> _PAGE TEXT_:
Why are so many North African jihadists heading to the Syrian and Iraqi battlefronts? What stands behind this massive mobilization and readiness of young people to leave everything behind, cut their ties with family, disappear from their milieu without any announcement, smuggle themselves to the Syrian or Iraqi arenas (at great risk from their respective countries and under the constant watch of the security and intelligence agencies that monitor movements to and from the Middle East), and of course to be ready to sacrifice their lives for a cause fought thousands of kilometers away from their native North African country.7

The explanation may be found in the following:

a. North Africans have always wanted to be close to the “core” of the Middle East, feeling marginalized by historical events taking place in the Arab-Israeli conflict away from their region. North African states sent expeditionary troops to the Middle East after the 1967 Six-Day War to take part in the battle against Israel. Morocco sent two brigades (one was deployed in the Syrian Golan Heights and one in Egypt) while Algeria sent a brigade to Egypt . Those troops were actively engaged in combat during the Yom Kippur 1973 war against Israel and suffered great losses.

b. North Africa is the setting for developing jihadist movements partly inspired by the war in Afghanistan and by the Khomeini revolution in Iran. But the unsatisfied needs of young, mostly unemployed people, left behind by the process of modernization and westernization and unwilling to accept the reality of power also plays a role. The disintegration of Libya after Qaddafi and the takeover of the country by jihadist militias have served as a contagious example to North African jihadists, meaning that what has been achieved in nearby Libya by jihadists could be repeated in Tunisia, Morocco and Algeria.

c. The North Africa states have been exposed for a long time to Wahhabi proselytism8 which is by essence opposed to the “moderate” Sufi Islam practiced in North Africa. Morocco and Tunisia were tolerant to the Wahhabi theological invasion while Algeria chose to fight it by all means. Identification with the Wahhabi ideology is only one step from joining soul mates to fight the “heretics” leading “heretic” regimes. Oddly enough, northern Morocco which seems to be the area that has drawn the most jihadists to the Islamic State is a region were strict Salafi Sheiks dominate the religious scene and do identify openly with the ideology of the Islamic State and its targets.

> _DATA BLOCK_:

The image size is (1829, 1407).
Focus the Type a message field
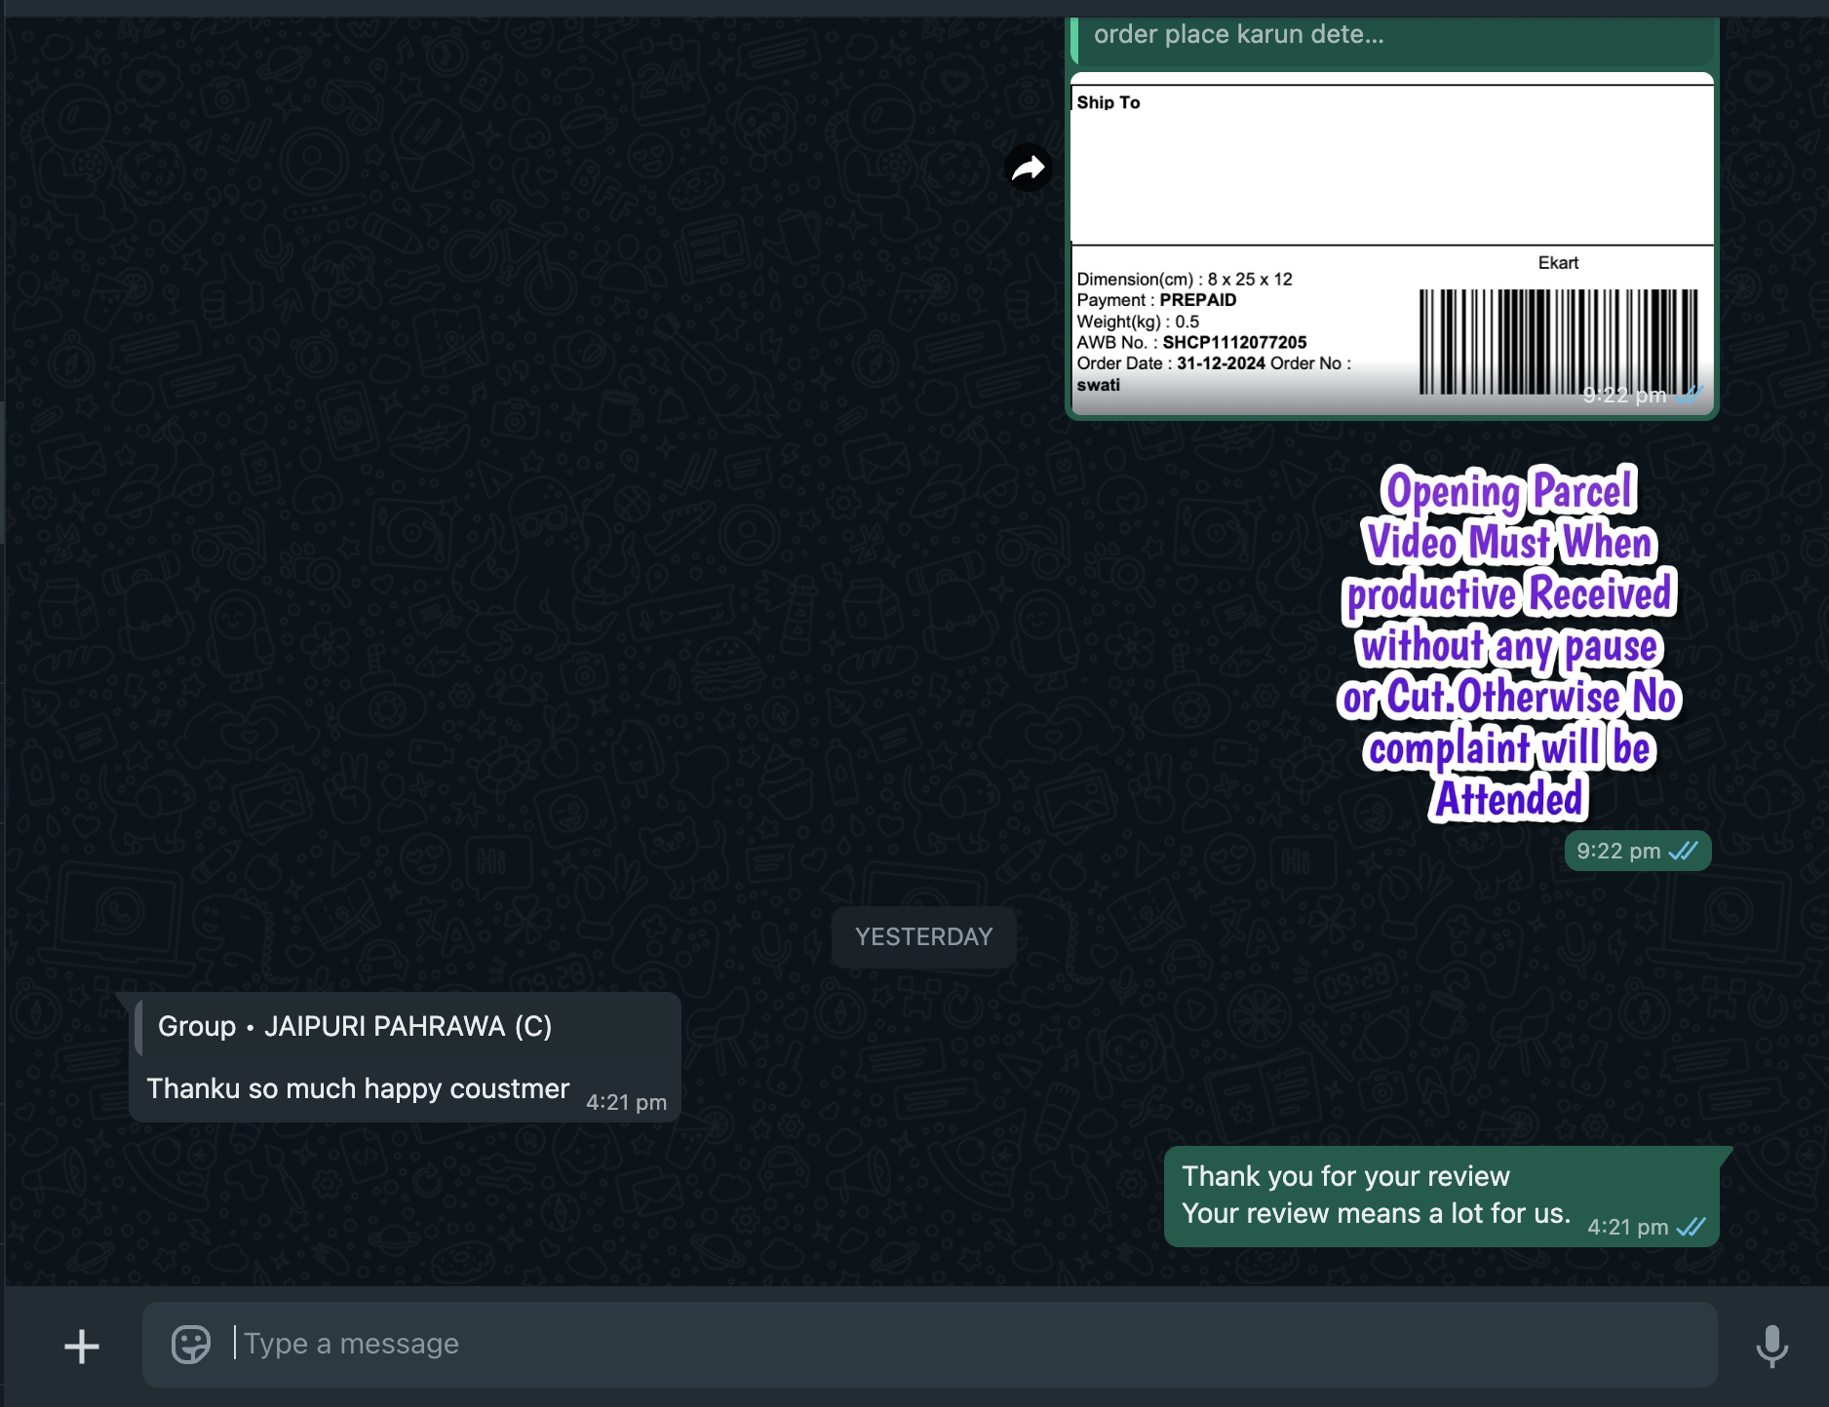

> _TASKS AND EXERCISES_:
(A) In the text on North African jihadists, how many brigades did Morocco send to the Middle East after the 1967 Six-Day War?
(B) List every country named in the text's sentence that begins "The disintegration of Libya after Qaddafi".

> _SET OF ANSWERS_:
(A) Two brigades: one deployed in the Syrian Golan Heights and one in Egypt.

(B) Libya, Tunisia, Morocco, Algeria